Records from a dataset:

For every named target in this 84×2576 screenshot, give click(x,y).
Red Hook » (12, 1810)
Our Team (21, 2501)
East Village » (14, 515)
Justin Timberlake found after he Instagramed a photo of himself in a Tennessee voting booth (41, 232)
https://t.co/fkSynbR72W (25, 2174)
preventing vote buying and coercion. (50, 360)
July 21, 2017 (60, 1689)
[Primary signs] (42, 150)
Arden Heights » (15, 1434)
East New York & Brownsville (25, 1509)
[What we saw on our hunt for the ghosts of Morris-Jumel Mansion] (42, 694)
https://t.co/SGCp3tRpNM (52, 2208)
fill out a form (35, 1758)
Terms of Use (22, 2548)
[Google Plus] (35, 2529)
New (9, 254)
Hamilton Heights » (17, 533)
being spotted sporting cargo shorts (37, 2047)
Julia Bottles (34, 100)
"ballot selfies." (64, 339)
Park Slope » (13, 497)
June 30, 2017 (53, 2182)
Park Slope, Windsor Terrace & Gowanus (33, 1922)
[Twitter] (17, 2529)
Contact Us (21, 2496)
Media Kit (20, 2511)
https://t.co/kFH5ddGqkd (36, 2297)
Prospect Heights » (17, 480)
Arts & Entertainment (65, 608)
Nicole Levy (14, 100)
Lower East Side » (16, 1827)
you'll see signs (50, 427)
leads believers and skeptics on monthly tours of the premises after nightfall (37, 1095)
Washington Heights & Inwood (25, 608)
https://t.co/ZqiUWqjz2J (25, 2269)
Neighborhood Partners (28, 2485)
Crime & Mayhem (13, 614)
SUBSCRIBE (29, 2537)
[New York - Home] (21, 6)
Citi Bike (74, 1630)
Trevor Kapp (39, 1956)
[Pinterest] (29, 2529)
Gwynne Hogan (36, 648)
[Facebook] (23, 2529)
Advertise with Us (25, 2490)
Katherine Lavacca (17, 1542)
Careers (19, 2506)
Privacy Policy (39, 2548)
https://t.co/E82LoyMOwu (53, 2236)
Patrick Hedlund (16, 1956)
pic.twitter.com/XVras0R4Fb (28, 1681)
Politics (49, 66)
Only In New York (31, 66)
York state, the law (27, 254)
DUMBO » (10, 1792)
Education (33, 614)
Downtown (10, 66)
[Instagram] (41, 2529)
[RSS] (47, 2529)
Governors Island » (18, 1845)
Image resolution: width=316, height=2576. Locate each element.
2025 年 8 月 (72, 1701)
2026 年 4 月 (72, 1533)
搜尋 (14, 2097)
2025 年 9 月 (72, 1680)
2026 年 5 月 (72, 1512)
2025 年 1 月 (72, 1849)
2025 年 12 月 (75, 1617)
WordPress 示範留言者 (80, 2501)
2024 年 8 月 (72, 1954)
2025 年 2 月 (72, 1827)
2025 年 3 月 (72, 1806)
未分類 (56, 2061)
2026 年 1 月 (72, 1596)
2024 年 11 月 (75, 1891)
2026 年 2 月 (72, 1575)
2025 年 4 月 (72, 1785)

About this exercise => Transcribe all entries word for word.

Reply =>
For every named target in this 84×2576 screenshot, give click(x,y).
Red Hook » (12, 1810)
Our Team (21, 2501)
East Village » (14, 515)
Justin Timberlake found after he Instagramed a photo of himself in a Tennessee voting booth (41, 232)
https://t.co/fkSynbR72W (25, 2174)
preventing vote buying and coercion. (50, 360)
July 21, 2017 (60, 1689)
[Primary signs] (42, 150)
Arden Heights » (15, 1434)
East New York & Brownsville (25, 1509)
[What we saw on our hunt for the ghosts of Morris-Jumel Mansion] (42, 694)
https://t.co/SGCp3tRpNM (52, 2208)
fill out a form (35, 1758)
Terms of Use (22, 2548)
[Google Plus] (35, 2529)
New (9, 254)
Hamilton Heights » (17, 533)
being spotted sporting cargo shorts (37, 2047)
Julia Bottles (34, 100)
"ballot selfies." (64, 339)
Park Slope » (13, 497)
June 30, 2017 (53, 2182)
Park Slope, Windsor Terrace & Gowanus (33, 1922)
[Twitter] (17, 2529)
Contact Us (21, 2496)
Media Kit (20, 2511)
https://t.co/kFH5ddGqkd (36, 2297)
Prospect Heights » (17, 480)
Arts & Entertainment (65, 608)
Nicole Levy (14, 100)
Lower East Side » (16, 1827)
you'll see signs (50, 427)
leads believers and skeptics on monthly tours of the premises after nightfall (37, 1095)
Washington Heights & Inwood (25, 608)
https://t.co/ZqiUWqjz2J (25, 2269)
Neighborhood Partners (28, 2485)
Crime & Mayhem (13, 614)
SUBSCRIBE (29, 2537)
[New York - Home] (21, 6)
Citi Bike (74, 1630)
Trevor Kapp (39, 1956)
[Pinterest] (29, 2529)
Gwynne Hogan (36, 648)
[Facebook] (23, 2529)
Advertise with Us (25, 2490)
Katherine Lavacca (17, 1542)
Careers (19, 2506)
Privacy Policy (39, 2548)
https://t.co/E82LoyMOwu (53, 2236)
Patrick Hedlund (16, 1956)
pic.twitter.com/XVras0R4Fb (28, 1681)
Politics (49, 66)
Only In New York (31, 66)
York state, the law (27, 254)
DUMBO » (10, 1792)
Education (33, 614)
Downtown (10, 66)
[Instagram] (41, 2529)
[RSS] (47, 2529)
Governors Island » (18, 1845)
Image resolution: width=316, height=2576. Locate each element.
2025 年 8 月 (72, 1701)
2026 年 4 月 (72, 1533)
搜尋 (14, 2097)
2025 年 9 月 (72, 1680)
2026 年 5 月 (72, 1512)
2025 年 1 月 (72, 1849)
2025 年 12 月 (75, 1617)
WordPress 示範留言者 (80, 2501)
2024 年 8 月 (72, 1954)
2025 年 2 月 (72, 1827)
2025 年 3 月 (72, 1806)
未分類 (56, 2061)
2026 年 1 月 (72, 1596)
2024 年 11 月 (75, 1891)
2026 年 2 月 (72, 1575)
2025 年 4 月 (72, 1785)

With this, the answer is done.